March 14, 2006

The American Journal of Bioethics Feb/March

The American Journal of Bioethics March-April issue has just been released, along with two special articles from the May-June issue.

The current issue is packed. It opens with an editorial by public health scholar Peter Levin and Glenn McGee on conflict of interest in the Cleveland Clinic, particularly the accusations of conflict of interest against two of the world's leading cardiologists, Eric Topol and Toby Cosgrove. Matt Wynia's Bioethics and Public Health column is a timely examination of "Risk and Trust in Public Health."

The cover is dedicated to bioethics in rural settings. William Nelson, Gili Lushkov, Andrew Pomerantz and William Weeks ask what is special about rural settings? Or to put it more pointedly, can methods and theories for thinking about bioethics that have their origins in Washington and New York and Chicago and Philadelphia really work in Montana? A small number of commentators, appropriately, answer the question, "is there a literature in rural health care ethics?" But their question is really a bigger one: how do we talk or write about bioethics in states in which one doctor for every 500 square miles is the average, or in towns where everyone is in one way or another related to such a degree that privacy doesn't exist and the idea of "strangers at the bedside" has no meaning? How can we talk in a rational way about the distribution of scarce healthcare resources across the U.S. when so many people live so far from a trauma center - or even a little hospital where Doc Hollywood takes pigs in trade for medicine - that to become truly sick is almost always to die.

Ken Kipnis defends the idea of unqualified medical confidentiality in our second target article, to the consternation of among other commentators Jessica Berg and Alexander Capron. It is a great collection, one no doubt destined for use in all sorts of settings where a comprehensive collection on the subject is required - from law school to med school to business school.

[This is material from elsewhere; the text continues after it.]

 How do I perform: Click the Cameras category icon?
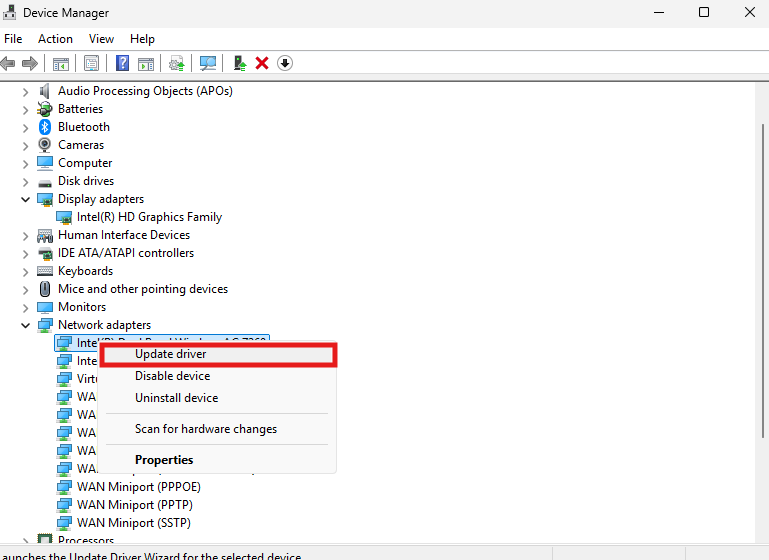[x=45, y=145]
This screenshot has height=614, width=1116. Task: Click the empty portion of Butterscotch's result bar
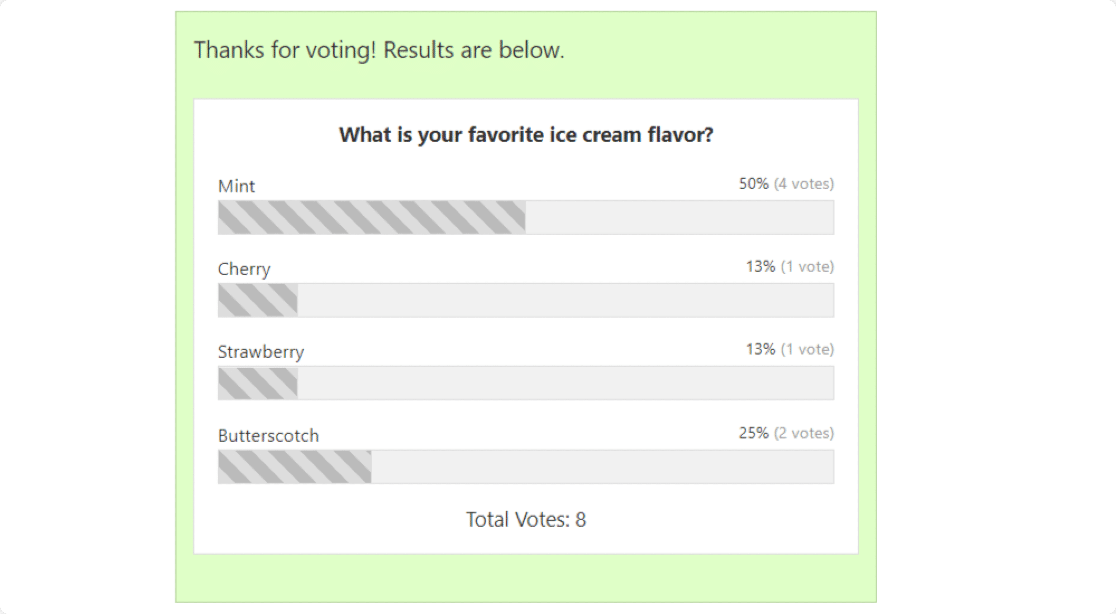click(x=602, y=467)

And in the first of a series of target article collections celebrating the classic literature of bioethics, a stellar group of scholars responds to the classic article by Edmund Pellegrino, incoming Chair of the President's Council on Bioethics, "Toward a Reconstruction of Medical Morality. Among other commentators are Bob Veatch, Rosamond Rhodes, Nuala Kenny, Joel Howell, Gail Geller, and Loretta Kopelman.

In Focus this issue: Judy Illes, Mildred Cho, Raymond DeVries and Pam Schraedley-Desmond lay out "ELSI Priorities for Brain Imaging." Hilde Lindemann writes of "Bioethics' Gender." Denise Dudzinski discusses "Compounding Vulnerability: Pregnancy and Schizophrenia." And Lisa Eckenwiler goes after the President's Council Report on Ethical Caregiving.

Book reviews this month - as we welcome our new book review editor (alongside Jessica Berg), Stephen Latham - come from Judith Daar who reviews Sheldon Krimsky's and Peter Shorett's book on a genetic bill of rights, and Paul Hughes reviews James Stacey's book arguing for a market in human body parts.